A la mémoire de Maitre Caze

MAÎTRE CHRISTIAN CAZE, CASÉ DANS LES LIEUX ÉTERNELS
Par Meres Weche

Je me souviens, comme si c'était hier, de ce jour béni où mon père, ce «bourgeois» paysan, quitta Beaumont avec moi, à dos de mûle, en direction de Jérémie, dans le but de me doter du plus grand bien qu'il était sûr de m'offrir: l'instruction. Pour ce faire, il n'hésita pas un instant à me placer dans les mains de Me Christian Caze, Directeur d'alors de l'école Clevrain Hilaire, communément appelée «Kay Kaz», la seule institution primaire à Jéremie qui rivalisait avec celle des Frères de l'Instruction Chrétienne aux examens du Certificat d'Études Primaires (CEP). La couleur de notre uniforme, le bleu marin, nous valut le sobriquet de «sanitaire», en référence à la tenue des agents du Service d'hygiène, tandis que celle des Frères, le «kaki-jaune», les faisait appeler «bèt seren», par analogie avec l'uniforme de l'Armée d'Haiti, compte tenu que, selon la malice populaire, un gendarme n'était autre qu'un veilleur de nuit.

En dépit du fait qu'au cours de la traditionnelle parade du 18 mai, conduite par par l'élégant  moniteur Maurice Léonce,  -le plus vieux témoin encore vivant de cette époque, l'actuel doyen d'âge de la ville en l'absence de Me Caze-, les tambours de chez les Frères frappaient beaucoup plus fort que ceux de chez Caze, mais les Bleus n'avaient rien à envier aux Jaunes sur le plan de la performance scolaire. Le Lycée Nord Alexis allait devenir le champ de compétition le plus caractéristique entre les produits de ces deux nobles institutions de la ville, sans aucun sentiment d'affrontement belliqueux, comme on en voit aujourd'hui à Port-au-Prince entre des institutions publiques. 

Homme de caractère, avocat émérite, professeur de carrière, on disait de Maitre Caze qu'il n'avait qu'un seul poumon, et on s'attendait d'un jour à l'autre à le voir passer de vie à trépas, sachant que c'est cet organe pair de la respiration qui permet à l'Homme de bénéficier de tous les bienfaits de l'air ambiant; c'était d' il y a plus de 60 ans. 

Décédé à l'âge de 101 ans, Me Caze aura vécu ce que vivent les patriarches, défiant toutes les spéculations humaines, et même les pronostics médicaux les mieux scientiquement prononcés. « Ceux qui vivent, ce sont ceux qui luttent», disait Victor Hugo; cette lutte qui n'est point affrontement armé avec des forces adverses, mais bien l'ardeur au travail pour gagner sa vie, en dépit des difficultés de toutes sortes.  De mémoire d'homme, la seule arme dont il se servait dans l'arène de la basoche, pour  faire triompher le Droit, fut celle de la dialectique, qu'il maniait avec une rare dextérité.  

Meres Weche
wechemeres@yahoo.com

Comments

Meres Weche said…
Merci Haïti Connexion pour la célérité avec laquelle ce texte est publie. Dommage que je n'avais pas eu le temps de l'envoyer a Amery ou a Jocelyne pour être lu aux funérailles.

Données:
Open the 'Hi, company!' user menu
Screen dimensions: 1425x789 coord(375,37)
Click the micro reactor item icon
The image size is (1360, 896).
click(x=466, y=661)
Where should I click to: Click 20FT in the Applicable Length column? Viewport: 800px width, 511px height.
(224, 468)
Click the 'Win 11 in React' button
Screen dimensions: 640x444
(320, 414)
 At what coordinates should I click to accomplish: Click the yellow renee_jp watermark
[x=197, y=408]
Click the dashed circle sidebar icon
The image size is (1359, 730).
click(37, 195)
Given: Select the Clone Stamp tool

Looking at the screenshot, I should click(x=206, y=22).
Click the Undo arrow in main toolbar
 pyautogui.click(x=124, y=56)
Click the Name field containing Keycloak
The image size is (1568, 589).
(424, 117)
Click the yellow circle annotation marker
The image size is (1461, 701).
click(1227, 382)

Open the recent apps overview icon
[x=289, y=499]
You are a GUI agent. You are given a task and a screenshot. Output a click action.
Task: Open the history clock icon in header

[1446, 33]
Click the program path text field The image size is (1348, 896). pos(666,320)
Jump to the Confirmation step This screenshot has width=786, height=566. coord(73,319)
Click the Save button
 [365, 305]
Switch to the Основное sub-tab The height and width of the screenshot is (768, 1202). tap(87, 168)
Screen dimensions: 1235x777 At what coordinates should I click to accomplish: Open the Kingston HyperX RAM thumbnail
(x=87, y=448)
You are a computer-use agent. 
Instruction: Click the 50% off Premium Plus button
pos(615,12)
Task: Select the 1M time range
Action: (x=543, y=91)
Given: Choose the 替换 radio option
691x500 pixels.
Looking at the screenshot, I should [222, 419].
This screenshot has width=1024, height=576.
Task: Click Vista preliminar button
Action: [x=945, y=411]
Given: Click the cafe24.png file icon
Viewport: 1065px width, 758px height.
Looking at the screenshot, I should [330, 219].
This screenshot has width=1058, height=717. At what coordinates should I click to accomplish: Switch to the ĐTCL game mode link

● Énoncé de tâche
D'après le texte d'hommage à Maître Caze, à quel âge celui-ci est-il décédé ? Fondez-vous uniquement sur le texte d'hommage à Maître Caze.

● Résultat obtenu
Il est décédé à l'âge de 101 ans.